Definition
A term used to describe the elevator's role in trading the airplane's kinetic energy (airspeed) for potential energy (altitude), or vice versa, without adding or removing total energy from the airplane. Pitching up converts airspeed into altitude; pitching down converts altitude into airspeed. The throttle, by contrast, controls how much total energy the airplane has.
Plain English
The elevator doesn't create energy — it just shifts it back and forth between speed and height. Pull back and you swap speed for altitude; push forward and you swap altitude for speed.
Context Anchor
Seen when learning how throttle and elevator work together to control climbs, descents, airspeed, and altitude.
Derivation
From 'exchange' (Old French eschangier, to swap one thing for another). The elevator is called an energy exchanger because it swaps one form of energy (motion) for another (height), rather than adding new energy to the airplane.
Why Pilots Care
Understanding this relationship allows pilots to make precise adjustments to maintain desired airspeed and altitude with minimal control inputs and reduced risk of stalls or excessive speed.
Grounding Statement
If you raise the nose without adding power, the airplane climbs but slows down — that's energy being exchanged, not created.
Intuition Check
An energy exchanger is not a separate airplane part or device.

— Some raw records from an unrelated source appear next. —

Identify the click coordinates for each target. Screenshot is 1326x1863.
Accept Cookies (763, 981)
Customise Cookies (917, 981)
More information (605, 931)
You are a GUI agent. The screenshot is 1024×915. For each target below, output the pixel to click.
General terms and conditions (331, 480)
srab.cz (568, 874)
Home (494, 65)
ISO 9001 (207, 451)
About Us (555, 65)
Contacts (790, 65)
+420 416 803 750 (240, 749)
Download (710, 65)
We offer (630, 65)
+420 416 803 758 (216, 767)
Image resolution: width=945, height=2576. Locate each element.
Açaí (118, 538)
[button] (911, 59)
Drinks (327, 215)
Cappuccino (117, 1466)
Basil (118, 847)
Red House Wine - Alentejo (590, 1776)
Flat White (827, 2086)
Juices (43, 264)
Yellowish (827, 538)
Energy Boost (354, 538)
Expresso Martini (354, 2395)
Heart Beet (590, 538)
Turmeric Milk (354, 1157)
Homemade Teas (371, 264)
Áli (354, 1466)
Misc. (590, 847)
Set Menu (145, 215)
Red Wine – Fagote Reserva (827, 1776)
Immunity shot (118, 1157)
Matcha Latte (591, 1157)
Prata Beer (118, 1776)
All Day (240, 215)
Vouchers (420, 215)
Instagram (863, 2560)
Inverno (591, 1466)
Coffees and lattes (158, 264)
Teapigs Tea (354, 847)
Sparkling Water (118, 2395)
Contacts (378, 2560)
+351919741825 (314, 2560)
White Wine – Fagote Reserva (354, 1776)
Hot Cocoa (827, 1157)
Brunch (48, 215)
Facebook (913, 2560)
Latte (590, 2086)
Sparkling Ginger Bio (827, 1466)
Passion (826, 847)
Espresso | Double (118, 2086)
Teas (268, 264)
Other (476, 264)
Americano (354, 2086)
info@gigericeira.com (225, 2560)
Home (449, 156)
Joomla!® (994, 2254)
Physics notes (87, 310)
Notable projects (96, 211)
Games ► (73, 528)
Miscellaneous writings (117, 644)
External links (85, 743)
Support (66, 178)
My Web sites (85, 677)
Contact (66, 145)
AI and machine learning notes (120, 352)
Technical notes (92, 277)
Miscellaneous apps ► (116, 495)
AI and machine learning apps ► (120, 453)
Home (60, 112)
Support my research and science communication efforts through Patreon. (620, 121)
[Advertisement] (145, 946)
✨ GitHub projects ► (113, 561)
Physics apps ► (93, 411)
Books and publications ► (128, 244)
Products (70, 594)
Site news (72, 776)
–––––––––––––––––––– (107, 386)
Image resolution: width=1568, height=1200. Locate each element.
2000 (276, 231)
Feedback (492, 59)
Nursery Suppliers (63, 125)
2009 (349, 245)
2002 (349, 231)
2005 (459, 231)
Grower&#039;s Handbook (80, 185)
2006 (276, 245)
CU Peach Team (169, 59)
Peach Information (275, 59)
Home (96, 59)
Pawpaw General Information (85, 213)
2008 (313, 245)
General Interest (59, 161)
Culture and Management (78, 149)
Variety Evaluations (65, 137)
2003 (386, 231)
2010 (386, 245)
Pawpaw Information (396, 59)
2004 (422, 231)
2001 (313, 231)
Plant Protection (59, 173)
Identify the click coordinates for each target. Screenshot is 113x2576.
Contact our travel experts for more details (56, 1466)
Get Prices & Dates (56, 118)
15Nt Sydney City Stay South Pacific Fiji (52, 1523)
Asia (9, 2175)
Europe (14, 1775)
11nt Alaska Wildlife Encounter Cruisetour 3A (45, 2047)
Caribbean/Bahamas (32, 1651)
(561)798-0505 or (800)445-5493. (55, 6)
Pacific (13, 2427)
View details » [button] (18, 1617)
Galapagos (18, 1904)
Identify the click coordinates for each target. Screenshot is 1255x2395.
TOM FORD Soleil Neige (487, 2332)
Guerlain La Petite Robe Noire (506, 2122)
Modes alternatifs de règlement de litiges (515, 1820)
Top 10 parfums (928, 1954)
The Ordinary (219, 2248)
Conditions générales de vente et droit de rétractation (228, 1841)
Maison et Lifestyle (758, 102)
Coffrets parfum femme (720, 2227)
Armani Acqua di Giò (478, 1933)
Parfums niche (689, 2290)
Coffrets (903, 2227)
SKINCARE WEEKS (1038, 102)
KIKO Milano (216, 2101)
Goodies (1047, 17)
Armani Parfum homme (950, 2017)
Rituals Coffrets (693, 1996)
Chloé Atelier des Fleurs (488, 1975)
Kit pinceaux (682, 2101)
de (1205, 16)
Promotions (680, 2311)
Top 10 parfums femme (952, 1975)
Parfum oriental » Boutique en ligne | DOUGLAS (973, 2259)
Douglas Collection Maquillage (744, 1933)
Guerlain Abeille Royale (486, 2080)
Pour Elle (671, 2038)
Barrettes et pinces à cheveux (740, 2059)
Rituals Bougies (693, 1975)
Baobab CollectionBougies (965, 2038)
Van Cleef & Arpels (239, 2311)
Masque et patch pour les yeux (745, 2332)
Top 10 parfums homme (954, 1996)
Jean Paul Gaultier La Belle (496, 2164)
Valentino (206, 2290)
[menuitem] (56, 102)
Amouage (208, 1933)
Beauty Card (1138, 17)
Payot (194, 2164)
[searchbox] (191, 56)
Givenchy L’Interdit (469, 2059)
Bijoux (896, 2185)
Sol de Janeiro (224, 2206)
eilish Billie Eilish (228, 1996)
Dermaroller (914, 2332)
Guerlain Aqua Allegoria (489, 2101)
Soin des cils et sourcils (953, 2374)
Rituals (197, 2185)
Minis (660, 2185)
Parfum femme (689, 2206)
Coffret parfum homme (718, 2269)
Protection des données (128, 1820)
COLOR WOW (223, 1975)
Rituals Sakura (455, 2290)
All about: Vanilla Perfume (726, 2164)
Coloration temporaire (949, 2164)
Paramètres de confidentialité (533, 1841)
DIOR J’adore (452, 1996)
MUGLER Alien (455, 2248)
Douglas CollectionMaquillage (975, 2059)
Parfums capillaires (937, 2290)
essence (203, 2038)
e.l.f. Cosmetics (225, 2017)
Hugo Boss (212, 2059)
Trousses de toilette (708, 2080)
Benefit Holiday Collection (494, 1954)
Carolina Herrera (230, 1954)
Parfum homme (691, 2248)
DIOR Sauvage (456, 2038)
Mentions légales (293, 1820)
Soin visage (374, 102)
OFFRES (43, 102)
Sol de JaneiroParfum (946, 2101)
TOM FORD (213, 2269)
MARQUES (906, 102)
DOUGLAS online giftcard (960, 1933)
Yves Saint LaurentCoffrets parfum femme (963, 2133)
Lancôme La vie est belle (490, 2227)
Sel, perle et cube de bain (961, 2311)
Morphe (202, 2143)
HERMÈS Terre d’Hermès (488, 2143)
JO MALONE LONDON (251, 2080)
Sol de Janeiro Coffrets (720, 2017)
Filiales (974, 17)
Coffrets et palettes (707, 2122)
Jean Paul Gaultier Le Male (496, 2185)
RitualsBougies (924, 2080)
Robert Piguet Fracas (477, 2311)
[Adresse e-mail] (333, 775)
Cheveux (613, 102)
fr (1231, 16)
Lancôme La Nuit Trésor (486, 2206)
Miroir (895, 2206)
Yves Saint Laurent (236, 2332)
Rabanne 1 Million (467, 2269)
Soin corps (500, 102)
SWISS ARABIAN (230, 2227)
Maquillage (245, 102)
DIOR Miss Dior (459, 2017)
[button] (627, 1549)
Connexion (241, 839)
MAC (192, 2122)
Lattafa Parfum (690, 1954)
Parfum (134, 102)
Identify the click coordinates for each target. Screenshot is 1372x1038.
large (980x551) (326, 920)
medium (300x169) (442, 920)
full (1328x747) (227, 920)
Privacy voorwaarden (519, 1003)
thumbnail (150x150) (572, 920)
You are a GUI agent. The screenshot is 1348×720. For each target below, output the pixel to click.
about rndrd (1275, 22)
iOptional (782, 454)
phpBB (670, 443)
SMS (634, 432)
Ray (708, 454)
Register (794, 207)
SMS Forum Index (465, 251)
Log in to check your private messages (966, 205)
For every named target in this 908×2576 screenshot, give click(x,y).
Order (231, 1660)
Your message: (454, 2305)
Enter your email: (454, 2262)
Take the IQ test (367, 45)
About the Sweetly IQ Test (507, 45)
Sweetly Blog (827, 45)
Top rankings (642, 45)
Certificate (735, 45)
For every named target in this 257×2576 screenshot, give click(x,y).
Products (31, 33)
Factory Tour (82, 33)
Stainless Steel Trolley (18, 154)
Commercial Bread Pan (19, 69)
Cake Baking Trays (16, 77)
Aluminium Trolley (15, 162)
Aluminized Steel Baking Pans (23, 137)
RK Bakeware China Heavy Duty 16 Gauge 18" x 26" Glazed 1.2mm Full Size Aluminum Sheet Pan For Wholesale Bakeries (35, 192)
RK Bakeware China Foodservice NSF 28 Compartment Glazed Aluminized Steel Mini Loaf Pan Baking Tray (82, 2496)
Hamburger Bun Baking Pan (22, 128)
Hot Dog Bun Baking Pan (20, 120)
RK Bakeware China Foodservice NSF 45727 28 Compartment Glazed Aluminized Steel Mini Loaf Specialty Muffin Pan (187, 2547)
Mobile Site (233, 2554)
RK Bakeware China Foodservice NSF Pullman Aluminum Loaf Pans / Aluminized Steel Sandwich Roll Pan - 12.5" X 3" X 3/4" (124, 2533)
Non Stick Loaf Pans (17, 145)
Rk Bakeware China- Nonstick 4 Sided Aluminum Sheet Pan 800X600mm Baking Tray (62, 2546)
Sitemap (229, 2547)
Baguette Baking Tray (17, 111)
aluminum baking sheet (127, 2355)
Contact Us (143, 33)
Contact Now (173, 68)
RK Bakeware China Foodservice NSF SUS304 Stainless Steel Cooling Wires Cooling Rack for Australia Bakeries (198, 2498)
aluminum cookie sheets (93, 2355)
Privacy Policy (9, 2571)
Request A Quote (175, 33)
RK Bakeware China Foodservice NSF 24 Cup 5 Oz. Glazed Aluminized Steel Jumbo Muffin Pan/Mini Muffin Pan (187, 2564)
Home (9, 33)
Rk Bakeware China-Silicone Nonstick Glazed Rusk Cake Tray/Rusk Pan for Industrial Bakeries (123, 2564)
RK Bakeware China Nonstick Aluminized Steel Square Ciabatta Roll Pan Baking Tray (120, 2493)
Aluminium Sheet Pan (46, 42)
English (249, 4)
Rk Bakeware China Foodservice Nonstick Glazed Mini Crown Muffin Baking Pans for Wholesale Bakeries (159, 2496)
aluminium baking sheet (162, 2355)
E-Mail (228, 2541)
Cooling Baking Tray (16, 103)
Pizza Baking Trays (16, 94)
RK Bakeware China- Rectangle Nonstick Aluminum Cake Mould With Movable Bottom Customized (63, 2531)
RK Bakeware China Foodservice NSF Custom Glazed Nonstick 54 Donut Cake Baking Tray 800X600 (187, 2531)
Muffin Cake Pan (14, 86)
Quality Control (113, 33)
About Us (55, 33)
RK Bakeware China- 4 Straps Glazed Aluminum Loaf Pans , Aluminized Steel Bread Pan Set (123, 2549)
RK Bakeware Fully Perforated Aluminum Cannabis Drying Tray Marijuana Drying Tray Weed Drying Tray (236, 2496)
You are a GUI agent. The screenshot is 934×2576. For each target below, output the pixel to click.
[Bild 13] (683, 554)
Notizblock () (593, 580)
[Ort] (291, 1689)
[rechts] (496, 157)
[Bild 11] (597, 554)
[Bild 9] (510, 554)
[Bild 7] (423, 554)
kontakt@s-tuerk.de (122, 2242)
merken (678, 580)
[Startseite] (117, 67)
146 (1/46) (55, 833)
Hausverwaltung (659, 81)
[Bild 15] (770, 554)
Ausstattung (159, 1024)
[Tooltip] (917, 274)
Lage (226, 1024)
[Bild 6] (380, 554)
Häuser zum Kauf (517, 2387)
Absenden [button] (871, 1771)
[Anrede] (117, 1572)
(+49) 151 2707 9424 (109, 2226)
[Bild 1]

It is a way to understand what the whole airplane is doing with speed, altitude, and power.
Example Sentence 1
Because the elevator acts as an energy exchanger, the pilot traded airspeed for altitude during the pitch-up to clear the obstacle.
Example Sentence 2
During approach, the energy exchanger concept helps the pilot use throttle to add energy and elevator to adjust the glide path without gaining unwanted speed.